Chickpea Veggie Burgers
Apple Cranberry Spinach Salad
This has become one of our favorite go-to salad dressings and marinades. Thanks!
So happy to hear it! Thanks Jessica!
SO much better than bottled dressing. Thank you.
Happy to help! xo
I like the recipes you have posted, I try to cut calories in my dressings and so I cut the oil in half, and replace it with a water/vinegar mix, or even better the brine from pickled jalapeno peppers (adds a nice flavor to the dressing). Of course doing this leaves a pretty thin dressing so I add a little xanthan gum (about 1/8 tsp per cup of dressing). I use an imersion blender to initially mix all ingredients except 3/4 of the oil amount until my garlic and other items are blended. Then I switch to a whisk (fits on my imersion blender) and start a low speed and slowly add the oil while whisking. I then up the speed to high and continuing adding the remainder of oil. This makes the dressing very creamy and will hold everything together with only half the fat content.
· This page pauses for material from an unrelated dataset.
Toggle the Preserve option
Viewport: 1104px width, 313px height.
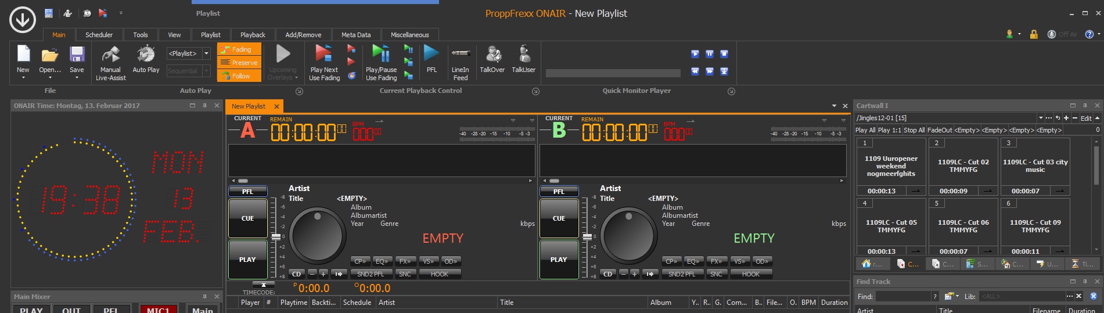(239, 63)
Is there another oil/vinegar I could substitute for the white wine or champagne vinegar?
Hi Suzanne! Red wine vinegar is fantastic here and I have some friends that make their salad dressings with apple cinder vinegar!
My hubby’s favorite dressing! Can’t wait to make it for him, he’s always going through bottles of the stuff on his salads. Thanks for the recipe!
I totally agree, once you start making homemade dressings, the store bought kind just won’t do anymore! Italian dressing is one of my faves and I love that you have a 1:1 ratio of oil to vinegar. I like some punchiness in my vinaigrette! 🙂
I love how zesty it is! Thanks Ann!
Wow I love this dressing. It is so fresh and light! This is one of my favorites. Thank you for sharing this great recipe!
How lovely is that! I’m going to follow your recipe exactly the next time I need Italian dressing. This is perfect.
I love this dressing. It is so fresh and light!
Great recipe!! Italian Dressing is one of my favorites!
Thanks Jenni! <3
Thanks Jenni! Mine too!
Do you know what the spice blend is in Mrs. Dash’s seasoning? I’d love to make that blend at home 🙂
Absolutely! Garlic, basil, oregano, rosemary, parsley, marjoram, white pepper, sage, cayenne pepper, thyme, bay, cumin, mustard, corriander, onion, and red bell pepper.
The dressing looks great! And sounds it doesn’t need any elaborate skills. Will give it a try, thanks!
Hope you adore it as much as I do!
Since I normally just add a little EVOO and vinegar, this is another fabulous option. Lots of flavor and I have a parsley plant so that add in will definitely be happening, plus garlic because duh, garlic.
always garlic
I’m always looking for easy, new dressing recipes that I can make at home! (especially those that don’t require a food processor!)